Köksal, "Bu hastaların yılda en az bir kez tomografi ile takip edilmesi
gerekir. Tansiyonun mutlaka düzenli kontrol altında tutulması şart. Çünkü aort
damarındaki yırtılma, tıpkı koroner damarlarındaki gibi önceden sinyal vermez.
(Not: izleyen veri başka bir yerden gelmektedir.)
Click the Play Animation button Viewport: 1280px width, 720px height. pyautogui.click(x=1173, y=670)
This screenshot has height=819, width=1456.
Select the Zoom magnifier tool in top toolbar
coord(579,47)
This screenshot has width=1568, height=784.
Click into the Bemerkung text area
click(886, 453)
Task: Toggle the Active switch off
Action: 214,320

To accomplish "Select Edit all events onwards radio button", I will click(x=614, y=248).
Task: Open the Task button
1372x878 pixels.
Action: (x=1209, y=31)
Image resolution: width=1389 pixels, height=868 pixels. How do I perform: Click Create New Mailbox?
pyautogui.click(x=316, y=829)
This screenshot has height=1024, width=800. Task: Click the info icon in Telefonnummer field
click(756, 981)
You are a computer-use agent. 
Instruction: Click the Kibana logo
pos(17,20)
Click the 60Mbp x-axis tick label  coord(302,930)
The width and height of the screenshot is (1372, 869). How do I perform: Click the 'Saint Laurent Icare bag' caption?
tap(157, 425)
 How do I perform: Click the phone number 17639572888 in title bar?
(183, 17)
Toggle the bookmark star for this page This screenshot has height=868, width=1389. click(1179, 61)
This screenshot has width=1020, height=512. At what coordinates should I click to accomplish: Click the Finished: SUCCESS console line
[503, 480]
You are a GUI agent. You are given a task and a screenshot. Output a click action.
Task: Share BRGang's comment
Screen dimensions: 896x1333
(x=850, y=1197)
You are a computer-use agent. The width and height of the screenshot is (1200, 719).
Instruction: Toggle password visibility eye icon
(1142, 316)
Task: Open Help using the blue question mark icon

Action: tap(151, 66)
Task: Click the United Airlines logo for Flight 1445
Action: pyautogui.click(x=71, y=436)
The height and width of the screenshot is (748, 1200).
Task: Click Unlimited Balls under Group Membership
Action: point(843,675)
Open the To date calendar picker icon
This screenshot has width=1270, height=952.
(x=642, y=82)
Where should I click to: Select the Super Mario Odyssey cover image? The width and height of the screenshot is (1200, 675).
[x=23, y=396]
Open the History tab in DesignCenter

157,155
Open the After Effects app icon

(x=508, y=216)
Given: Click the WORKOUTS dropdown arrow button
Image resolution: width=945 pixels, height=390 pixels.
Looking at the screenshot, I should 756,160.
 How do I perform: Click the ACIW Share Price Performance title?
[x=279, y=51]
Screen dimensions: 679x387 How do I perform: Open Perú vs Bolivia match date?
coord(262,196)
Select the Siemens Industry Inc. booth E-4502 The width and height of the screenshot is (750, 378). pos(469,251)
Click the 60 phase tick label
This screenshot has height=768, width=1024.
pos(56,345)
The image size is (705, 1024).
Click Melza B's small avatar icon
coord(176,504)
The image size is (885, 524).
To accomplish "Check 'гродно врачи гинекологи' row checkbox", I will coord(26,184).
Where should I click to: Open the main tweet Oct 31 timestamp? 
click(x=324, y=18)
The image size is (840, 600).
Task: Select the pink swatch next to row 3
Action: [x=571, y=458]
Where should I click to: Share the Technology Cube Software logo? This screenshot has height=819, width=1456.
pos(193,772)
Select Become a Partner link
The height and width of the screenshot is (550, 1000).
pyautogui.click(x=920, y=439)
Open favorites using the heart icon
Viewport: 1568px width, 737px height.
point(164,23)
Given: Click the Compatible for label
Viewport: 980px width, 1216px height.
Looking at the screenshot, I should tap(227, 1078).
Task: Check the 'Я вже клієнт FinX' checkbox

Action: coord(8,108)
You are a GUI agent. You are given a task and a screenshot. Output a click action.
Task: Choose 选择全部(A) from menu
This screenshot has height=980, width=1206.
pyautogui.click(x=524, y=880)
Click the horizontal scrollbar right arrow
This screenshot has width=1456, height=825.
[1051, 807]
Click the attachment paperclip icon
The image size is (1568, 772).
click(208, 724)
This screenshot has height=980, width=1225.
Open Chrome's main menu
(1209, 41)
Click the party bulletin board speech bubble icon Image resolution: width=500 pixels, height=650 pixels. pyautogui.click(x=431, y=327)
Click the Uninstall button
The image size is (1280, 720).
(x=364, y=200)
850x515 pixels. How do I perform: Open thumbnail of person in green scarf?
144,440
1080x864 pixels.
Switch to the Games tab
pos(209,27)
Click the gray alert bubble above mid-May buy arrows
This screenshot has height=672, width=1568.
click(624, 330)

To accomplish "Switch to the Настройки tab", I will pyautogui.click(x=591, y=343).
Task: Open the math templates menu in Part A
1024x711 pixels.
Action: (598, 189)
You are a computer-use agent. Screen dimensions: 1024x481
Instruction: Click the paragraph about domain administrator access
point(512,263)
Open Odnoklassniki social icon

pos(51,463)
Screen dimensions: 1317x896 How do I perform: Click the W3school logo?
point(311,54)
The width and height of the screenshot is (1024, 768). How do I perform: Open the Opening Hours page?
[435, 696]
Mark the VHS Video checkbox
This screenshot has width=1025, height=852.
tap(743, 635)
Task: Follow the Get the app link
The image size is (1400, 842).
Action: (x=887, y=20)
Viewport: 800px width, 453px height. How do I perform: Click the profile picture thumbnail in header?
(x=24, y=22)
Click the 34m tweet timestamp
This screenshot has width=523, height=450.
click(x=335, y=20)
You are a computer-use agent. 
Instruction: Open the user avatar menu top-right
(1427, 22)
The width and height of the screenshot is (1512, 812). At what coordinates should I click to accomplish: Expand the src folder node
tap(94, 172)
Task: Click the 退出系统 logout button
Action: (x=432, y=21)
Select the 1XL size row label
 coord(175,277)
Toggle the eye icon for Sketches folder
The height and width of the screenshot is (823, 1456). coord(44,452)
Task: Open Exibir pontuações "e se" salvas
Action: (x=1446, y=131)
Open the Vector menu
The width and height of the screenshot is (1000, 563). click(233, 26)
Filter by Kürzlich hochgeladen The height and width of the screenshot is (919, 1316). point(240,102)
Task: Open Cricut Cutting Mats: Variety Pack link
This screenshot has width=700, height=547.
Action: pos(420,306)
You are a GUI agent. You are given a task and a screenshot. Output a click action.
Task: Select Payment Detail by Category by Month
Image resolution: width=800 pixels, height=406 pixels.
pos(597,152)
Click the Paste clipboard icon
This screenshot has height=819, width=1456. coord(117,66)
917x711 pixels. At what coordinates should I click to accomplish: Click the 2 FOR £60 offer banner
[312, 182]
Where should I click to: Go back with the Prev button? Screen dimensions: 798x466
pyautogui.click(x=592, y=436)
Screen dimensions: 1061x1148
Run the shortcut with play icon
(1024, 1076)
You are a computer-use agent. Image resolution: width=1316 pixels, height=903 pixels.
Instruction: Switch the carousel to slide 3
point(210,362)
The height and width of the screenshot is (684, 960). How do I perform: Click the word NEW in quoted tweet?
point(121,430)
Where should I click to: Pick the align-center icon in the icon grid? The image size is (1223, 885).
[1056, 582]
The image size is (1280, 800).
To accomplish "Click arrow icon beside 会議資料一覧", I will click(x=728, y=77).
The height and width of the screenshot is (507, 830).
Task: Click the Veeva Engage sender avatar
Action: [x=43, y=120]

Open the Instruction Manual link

Göğüste ani bir yırtılma hissi, saplanan ağrı, bayılma ve tansiyon düşüklüğü
gibi belirtilerle kendini gösterir" şeklinde konuştu.
KÜÇÜK TEDBİRLER HAYAT
KURTARIR
Aort diseksiyonunun çoğu zaman ani geliştiğini ve hastaların
hastaneye ulaşmadan hayatını kaybedebildiğini vurgulayan Köksal, sözlerini
şöyle tamamladı:
"Bu nedenle, özellikle orta yaş ve üzeri bireylerde
genetik riskler, aort kapakta problemve yüksek tansiyon varlığında düzenli
taramalar yapılmalı. Erken teşhisle birlikte kan basıncını azaltmaya yönelik
ilaç tedavisi, damar sertliğine yönelik yaşam tarzı değişikliği ve gerektiğinde
cerrahi müdahale ile hayat kurtarılabilir. Unutulmamalı ki, basit tedbirlerle
yüksek riskli bir ölümcül hastalık önlenebilir."